MATERIAL PROVIDED Block Start

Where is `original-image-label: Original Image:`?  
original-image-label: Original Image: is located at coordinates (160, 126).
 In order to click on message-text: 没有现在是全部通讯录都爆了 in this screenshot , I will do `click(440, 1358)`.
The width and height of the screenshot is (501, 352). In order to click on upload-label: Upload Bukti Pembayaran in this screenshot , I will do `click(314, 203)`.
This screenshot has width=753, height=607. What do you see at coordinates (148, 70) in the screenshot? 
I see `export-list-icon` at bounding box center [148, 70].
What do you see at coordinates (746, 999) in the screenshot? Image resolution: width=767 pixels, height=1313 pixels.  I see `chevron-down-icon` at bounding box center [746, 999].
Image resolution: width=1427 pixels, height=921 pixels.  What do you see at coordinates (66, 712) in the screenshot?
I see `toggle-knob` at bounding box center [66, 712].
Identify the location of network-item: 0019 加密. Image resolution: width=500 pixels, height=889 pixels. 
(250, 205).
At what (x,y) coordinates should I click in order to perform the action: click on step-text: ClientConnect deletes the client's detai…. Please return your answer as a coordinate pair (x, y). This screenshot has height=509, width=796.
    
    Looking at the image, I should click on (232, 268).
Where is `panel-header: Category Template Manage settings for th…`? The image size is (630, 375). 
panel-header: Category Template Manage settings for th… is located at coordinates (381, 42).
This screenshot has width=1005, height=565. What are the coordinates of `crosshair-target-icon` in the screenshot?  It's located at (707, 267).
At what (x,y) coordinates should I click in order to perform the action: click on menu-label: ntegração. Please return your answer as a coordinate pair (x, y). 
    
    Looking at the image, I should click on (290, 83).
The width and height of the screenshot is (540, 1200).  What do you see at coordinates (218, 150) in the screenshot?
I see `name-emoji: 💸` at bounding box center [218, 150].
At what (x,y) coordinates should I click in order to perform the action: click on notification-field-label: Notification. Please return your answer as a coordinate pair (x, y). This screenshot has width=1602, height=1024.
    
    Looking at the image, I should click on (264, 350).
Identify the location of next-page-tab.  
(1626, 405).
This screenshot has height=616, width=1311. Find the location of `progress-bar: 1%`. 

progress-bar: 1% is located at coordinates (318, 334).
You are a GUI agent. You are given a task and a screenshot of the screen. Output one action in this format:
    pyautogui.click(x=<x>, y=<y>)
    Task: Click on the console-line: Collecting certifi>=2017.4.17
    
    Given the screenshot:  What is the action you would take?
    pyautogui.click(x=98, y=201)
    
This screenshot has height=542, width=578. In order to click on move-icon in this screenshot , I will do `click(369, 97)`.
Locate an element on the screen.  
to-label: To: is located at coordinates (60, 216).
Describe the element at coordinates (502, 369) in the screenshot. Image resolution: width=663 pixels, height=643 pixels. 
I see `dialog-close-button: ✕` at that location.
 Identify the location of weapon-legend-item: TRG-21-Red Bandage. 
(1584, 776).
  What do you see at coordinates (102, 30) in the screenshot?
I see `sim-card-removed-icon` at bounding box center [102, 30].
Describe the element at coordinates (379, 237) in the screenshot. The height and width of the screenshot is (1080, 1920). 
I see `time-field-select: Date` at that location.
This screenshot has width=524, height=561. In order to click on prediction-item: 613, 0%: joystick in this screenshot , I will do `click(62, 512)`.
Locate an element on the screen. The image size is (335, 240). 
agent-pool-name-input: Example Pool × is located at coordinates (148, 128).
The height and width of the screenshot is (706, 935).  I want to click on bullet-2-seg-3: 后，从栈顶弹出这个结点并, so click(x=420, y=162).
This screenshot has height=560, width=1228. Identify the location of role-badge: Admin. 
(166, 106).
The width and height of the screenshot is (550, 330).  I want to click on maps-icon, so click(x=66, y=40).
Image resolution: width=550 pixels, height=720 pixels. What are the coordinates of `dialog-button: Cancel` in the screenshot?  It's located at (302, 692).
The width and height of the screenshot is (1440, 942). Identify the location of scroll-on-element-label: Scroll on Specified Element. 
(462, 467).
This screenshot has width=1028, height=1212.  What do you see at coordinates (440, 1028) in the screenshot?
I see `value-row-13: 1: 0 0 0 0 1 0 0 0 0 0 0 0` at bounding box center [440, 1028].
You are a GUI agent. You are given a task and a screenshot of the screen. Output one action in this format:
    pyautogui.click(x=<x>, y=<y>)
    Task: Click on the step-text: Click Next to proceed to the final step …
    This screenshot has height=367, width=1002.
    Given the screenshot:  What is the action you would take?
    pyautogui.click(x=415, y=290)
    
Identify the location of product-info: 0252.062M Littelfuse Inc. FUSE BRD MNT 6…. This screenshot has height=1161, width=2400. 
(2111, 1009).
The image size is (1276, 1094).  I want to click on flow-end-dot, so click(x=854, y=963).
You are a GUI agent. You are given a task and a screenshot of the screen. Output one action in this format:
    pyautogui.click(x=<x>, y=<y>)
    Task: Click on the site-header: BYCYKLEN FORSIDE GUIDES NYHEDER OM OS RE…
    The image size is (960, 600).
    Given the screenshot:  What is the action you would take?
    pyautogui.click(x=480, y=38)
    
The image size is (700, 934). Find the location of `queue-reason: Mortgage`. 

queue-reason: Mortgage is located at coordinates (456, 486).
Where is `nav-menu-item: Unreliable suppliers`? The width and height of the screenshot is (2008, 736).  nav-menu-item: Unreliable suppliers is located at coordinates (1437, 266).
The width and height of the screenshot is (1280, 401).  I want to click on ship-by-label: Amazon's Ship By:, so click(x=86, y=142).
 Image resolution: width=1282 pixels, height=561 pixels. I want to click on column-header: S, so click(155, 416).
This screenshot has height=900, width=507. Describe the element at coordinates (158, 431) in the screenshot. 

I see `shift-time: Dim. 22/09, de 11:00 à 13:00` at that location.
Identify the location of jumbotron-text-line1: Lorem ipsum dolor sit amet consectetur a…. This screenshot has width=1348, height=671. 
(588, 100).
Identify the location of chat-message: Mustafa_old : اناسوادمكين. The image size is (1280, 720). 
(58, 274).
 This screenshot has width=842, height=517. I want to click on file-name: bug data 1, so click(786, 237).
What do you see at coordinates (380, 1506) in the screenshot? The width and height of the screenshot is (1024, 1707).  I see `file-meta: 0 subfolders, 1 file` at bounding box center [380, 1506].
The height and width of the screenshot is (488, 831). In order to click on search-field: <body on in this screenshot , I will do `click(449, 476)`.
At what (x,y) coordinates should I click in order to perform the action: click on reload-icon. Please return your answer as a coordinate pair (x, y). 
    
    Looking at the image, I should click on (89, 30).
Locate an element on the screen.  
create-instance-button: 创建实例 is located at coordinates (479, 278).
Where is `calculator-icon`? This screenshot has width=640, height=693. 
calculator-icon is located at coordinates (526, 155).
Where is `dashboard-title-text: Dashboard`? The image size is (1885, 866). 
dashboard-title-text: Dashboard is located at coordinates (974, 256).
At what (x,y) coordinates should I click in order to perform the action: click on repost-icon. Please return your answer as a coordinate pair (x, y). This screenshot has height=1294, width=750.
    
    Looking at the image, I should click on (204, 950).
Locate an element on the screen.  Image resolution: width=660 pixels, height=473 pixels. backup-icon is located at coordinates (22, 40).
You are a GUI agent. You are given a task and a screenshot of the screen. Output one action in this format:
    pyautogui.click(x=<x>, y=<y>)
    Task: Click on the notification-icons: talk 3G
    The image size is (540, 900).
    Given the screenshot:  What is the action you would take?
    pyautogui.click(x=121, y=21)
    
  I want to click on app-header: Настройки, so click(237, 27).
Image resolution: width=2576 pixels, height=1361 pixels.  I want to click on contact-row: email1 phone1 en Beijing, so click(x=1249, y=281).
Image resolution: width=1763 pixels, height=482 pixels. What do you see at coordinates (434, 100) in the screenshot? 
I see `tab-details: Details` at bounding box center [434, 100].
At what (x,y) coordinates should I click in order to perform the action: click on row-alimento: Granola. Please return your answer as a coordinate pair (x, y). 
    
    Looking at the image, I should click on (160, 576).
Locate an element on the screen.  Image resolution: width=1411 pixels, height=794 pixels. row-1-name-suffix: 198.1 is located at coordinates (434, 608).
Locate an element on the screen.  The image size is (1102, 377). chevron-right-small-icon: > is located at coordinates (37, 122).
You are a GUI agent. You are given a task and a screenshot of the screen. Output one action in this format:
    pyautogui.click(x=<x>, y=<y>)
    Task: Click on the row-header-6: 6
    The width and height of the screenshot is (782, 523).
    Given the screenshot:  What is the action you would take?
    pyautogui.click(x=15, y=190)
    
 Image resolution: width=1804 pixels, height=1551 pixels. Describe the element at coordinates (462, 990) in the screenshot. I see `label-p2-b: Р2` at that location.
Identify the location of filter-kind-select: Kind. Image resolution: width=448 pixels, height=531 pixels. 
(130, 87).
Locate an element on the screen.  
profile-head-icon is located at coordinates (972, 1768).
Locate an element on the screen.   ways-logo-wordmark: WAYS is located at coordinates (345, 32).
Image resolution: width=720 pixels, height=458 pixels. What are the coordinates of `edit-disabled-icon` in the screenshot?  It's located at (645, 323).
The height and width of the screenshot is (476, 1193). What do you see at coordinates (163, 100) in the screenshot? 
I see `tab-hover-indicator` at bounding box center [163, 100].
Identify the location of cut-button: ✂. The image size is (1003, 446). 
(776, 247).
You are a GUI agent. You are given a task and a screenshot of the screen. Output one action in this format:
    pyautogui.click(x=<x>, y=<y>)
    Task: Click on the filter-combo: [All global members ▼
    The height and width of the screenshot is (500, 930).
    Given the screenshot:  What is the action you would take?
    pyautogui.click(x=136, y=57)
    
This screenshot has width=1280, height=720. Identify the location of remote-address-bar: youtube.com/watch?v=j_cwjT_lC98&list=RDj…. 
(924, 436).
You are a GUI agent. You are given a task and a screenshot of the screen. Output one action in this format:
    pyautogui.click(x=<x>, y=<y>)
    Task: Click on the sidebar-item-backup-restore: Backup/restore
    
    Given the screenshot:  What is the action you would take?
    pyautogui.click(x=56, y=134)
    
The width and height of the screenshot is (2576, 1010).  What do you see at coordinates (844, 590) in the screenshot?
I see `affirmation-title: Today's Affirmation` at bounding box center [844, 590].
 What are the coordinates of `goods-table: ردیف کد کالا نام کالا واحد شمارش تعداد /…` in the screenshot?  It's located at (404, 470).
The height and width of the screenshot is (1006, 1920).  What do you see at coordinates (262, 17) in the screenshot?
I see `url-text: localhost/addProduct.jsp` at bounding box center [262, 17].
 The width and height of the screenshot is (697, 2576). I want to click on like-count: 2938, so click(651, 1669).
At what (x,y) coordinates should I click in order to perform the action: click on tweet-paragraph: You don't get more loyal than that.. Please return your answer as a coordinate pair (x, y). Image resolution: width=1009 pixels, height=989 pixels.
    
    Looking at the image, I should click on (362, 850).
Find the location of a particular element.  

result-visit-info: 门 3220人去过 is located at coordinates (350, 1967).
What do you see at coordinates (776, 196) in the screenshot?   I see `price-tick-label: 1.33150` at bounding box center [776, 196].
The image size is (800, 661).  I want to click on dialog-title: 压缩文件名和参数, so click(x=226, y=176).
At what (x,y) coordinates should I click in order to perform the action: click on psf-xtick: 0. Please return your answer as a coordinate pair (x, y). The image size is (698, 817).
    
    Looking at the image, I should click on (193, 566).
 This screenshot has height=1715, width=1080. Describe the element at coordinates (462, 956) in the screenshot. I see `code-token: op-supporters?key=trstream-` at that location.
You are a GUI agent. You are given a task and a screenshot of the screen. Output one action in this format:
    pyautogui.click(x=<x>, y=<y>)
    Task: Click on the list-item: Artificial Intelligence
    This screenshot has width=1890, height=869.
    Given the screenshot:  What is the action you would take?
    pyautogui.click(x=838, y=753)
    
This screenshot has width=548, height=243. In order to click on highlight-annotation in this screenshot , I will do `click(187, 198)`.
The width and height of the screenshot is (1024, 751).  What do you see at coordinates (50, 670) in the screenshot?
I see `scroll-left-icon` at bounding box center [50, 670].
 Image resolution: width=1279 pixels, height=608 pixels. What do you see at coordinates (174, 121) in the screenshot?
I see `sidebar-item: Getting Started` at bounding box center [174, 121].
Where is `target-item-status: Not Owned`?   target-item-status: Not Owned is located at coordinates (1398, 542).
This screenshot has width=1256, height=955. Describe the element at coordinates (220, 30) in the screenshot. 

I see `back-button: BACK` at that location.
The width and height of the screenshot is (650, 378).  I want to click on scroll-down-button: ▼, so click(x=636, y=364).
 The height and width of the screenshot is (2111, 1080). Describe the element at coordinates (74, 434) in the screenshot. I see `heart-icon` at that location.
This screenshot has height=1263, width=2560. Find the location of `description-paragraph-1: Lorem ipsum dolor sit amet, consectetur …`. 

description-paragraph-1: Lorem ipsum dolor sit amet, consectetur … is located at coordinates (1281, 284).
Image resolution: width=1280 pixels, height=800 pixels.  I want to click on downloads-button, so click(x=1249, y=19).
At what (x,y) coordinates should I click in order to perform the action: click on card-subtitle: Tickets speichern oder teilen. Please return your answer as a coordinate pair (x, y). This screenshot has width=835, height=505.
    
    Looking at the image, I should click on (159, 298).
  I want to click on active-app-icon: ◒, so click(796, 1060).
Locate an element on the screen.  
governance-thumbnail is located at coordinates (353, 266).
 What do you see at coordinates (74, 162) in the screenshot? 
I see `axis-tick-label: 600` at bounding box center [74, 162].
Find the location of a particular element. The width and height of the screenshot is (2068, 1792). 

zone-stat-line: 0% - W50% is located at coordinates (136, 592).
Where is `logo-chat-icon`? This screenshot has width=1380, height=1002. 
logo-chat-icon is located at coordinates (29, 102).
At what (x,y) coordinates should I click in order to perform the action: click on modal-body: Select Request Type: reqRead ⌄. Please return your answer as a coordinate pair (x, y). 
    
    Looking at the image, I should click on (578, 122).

MATERIAL PROVIDED Block End

THE PROBLEM ▸ Duplicate the listing word for word from its first line through the line containing "In order to click on message-text: 没有现在是全部通讯录都爆了", including both of those lines.

SOLUTION BELOW ▸
Where is `original-image-label: Original Image:`?  
original-image-label: Original Image: is located at coordinates (160, 126).
 In order to click on message-text: 没有现在是全部通讯录都爆了 in this screenshot , I will do `click(440, 1358)`.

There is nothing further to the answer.